Collected data:
○ ○ ○ ○ ○
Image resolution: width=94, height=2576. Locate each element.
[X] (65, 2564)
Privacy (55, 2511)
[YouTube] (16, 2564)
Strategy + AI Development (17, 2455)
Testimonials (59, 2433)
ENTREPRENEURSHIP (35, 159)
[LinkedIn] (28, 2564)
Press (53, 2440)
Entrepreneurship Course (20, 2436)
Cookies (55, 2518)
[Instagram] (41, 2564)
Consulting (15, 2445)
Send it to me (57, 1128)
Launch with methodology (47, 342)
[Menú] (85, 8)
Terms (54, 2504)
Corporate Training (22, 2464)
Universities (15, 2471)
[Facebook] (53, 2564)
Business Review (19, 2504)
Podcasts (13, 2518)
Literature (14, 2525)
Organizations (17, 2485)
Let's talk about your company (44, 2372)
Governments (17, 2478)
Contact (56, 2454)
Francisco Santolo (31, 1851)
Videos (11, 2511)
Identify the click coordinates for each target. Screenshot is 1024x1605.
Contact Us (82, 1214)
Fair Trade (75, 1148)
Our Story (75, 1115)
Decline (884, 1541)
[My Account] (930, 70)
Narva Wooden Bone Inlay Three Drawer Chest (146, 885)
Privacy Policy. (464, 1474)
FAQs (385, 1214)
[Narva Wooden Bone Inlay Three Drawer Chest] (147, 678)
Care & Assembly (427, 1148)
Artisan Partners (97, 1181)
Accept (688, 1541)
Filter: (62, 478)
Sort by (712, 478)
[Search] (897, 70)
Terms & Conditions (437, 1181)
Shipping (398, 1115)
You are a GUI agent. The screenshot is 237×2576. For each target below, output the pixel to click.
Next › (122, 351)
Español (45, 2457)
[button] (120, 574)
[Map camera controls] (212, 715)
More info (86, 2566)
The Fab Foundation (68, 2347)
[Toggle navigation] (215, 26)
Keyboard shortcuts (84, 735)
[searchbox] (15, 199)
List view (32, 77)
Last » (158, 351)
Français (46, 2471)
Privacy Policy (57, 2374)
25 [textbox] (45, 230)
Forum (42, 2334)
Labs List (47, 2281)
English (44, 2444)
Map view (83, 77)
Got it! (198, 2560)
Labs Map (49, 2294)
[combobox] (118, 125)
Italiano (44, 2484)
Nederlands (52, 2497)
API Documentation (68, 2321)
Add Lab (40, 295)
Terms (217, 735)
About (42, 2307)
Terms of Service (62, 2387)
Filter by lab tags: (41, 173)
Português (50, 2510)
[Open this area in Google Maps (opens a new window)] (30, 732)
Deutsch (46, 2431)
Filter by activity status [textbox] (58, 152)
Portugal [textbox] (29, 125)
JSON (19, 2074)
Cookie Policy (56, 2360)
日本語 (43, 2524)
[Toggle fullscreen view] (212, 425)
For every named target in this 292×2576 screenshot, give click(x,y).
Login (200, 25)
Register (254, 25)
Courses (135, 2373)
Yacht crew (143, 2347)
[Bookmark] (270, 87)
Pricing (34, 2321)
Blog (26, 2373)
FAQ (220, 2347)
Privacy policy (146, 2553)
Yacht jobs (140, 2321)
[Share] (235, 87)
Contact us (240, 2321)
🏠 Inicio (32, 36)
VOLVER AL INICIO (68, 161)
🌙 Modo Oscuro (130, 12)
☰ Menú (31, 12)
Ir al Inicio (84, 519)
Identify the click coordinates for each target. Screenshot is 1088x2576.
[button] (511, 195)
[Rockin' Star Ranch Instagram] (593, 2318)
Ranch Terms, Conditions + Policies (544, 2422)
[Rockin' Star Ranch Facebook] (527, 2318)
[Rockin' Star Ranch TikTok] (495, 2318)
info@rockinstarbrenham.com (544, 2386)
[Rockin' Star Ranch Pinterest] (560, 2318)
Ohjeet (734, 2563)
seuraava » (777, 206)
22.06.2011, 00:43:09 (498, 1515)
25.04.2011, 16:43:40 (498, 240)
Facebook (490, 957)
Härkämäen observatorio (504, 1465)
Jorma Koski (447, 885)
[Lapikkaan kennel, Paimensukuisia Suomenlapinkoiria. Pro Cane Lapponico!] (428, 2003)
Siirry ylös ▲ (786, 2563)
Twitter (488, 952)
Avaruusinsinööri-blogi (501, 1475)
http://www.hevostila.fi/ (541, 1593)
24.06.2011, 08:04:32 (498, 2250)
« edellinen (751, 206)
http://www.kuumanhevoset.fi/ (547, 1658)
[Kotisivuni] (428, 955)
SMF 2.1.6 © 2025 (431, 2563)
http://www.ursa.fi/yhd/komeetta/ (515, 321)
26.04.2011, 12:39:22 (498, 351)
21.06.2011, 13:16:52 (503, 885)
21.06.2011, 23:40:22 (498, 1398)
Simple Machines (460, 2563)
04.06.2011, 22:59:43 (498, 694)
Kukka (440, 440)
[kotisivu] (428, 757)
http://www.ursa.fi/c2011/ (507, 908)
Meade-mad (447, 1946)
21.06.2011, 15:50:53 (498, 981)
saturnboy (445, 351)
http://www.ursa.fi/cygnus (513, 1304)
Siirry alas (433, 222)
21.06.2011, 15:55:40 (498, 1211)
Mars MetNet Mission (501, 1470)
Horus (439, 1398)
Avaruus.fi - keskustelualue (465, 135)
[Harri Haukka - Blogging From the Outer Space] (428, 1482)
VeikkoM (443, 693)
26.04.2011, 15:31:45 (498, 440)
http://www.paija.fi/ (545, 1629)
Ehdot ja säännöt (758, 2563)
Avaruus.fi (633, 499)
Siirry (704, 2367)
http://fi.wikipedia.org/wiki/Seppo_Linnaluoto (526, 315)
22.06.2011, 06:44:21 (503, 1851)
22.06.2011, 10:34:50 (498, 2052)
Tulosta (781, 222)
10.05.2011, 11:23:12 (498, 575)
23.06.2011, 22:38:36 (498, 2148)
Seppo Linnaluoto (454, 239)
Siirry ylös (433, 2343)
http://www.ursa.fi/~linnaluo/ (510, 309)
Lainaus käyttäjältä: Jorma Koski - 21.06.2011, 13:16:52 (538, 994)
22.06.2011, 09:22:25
○ ○ ○ ○ ○
## What to work on
Reading through the records above, report each line in which the string "Privacy" is found.

## Result
Privacy (55, 2511)
Privacy Policy. (464, 1474)
Privacy Policy (57, 2374)
Privacy policy (146, 2553)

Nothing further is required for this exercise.